---------- THE RECORDS

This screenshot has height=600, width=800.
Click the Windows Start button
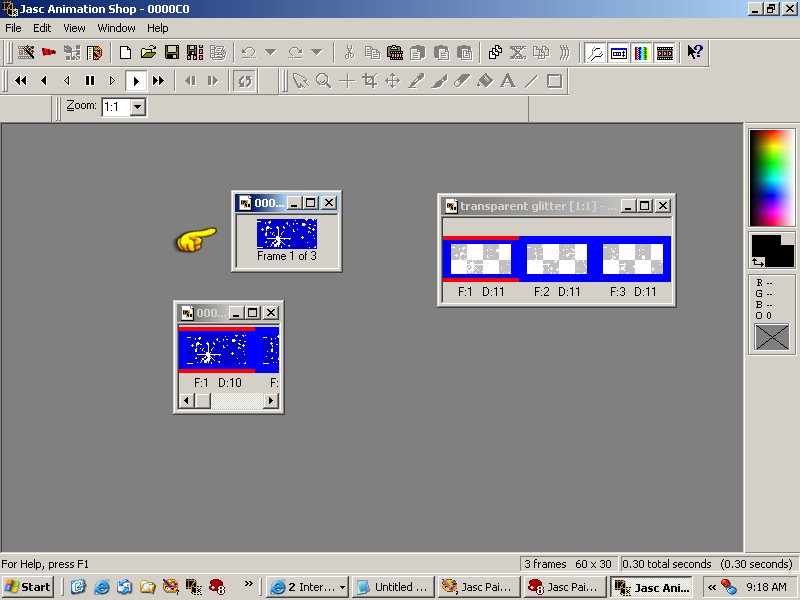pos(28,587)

--------------------
---------- THE RECORDS

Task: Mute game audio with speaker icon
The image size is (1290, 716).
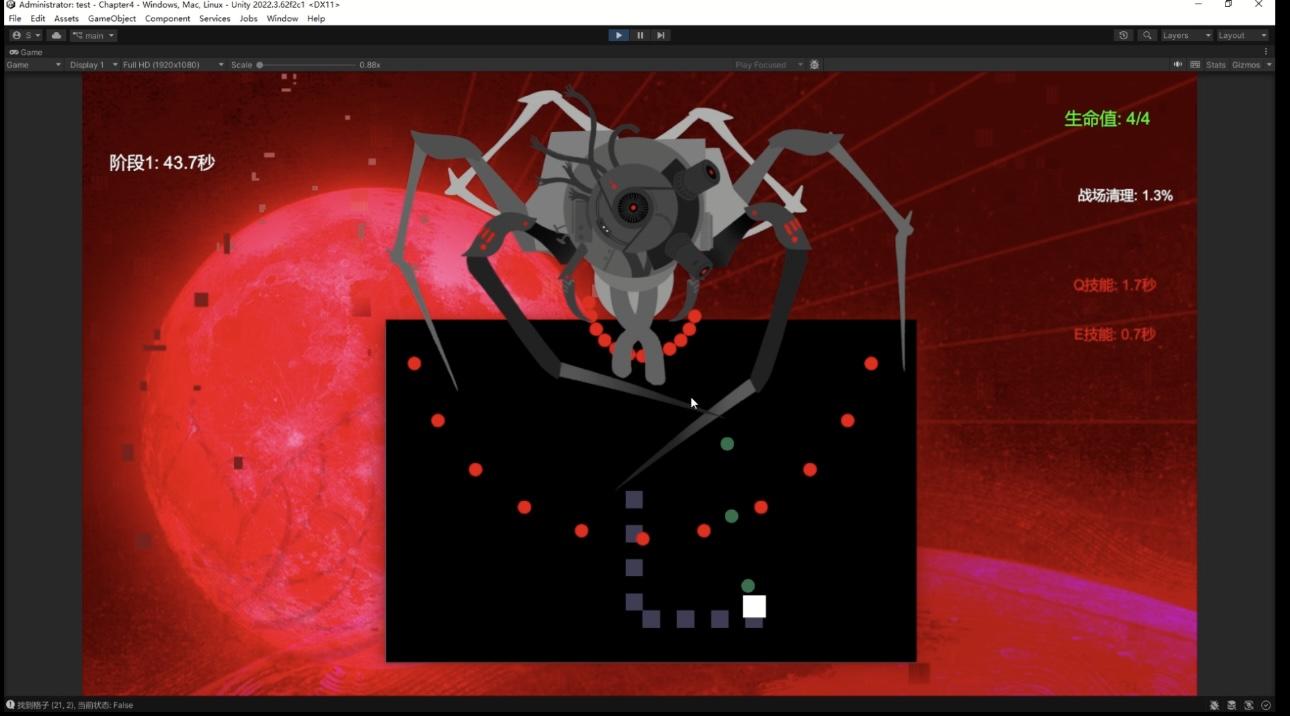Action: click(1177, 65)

--------------------
---------- THE RECORDS

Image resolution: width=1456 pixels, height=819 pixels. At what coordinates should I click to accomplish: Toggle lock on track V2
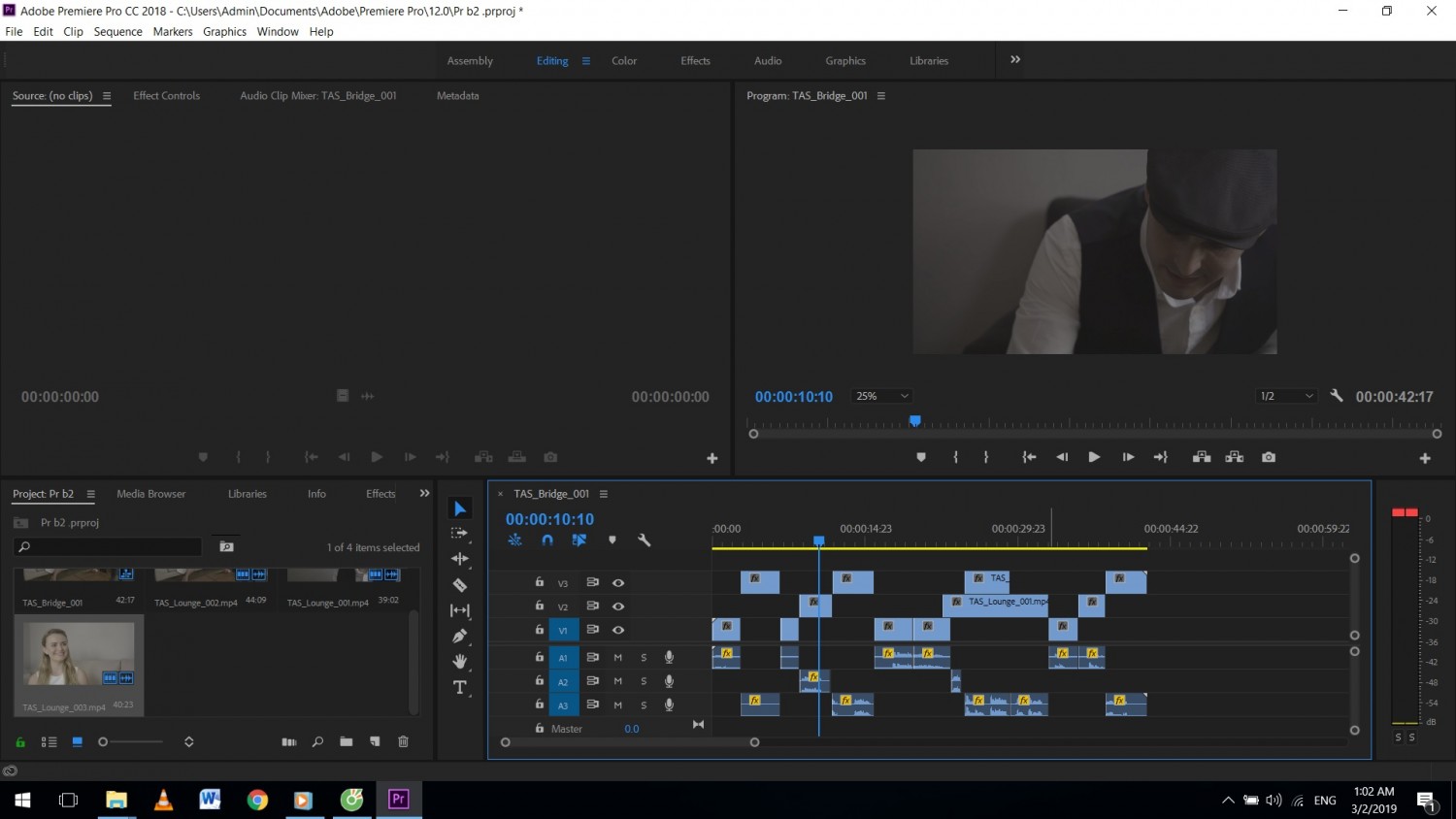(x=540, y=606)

--------------------

[TASK BRIEF]: Rewrite the records starting at the line containing "Image resolution: width=1456" and ending at the line containing "(x=540, y=606)", swapping "accomplish" for "complete" and keeping everything else the same. Leave the pictures out.

[SOLUTION FOR THIS EXERCISE]:
Image resolution: width=1456 pixels, height=819 pixels. At what coordinates should I click to complete: Toggle lock on track V2
(x=540, y=606)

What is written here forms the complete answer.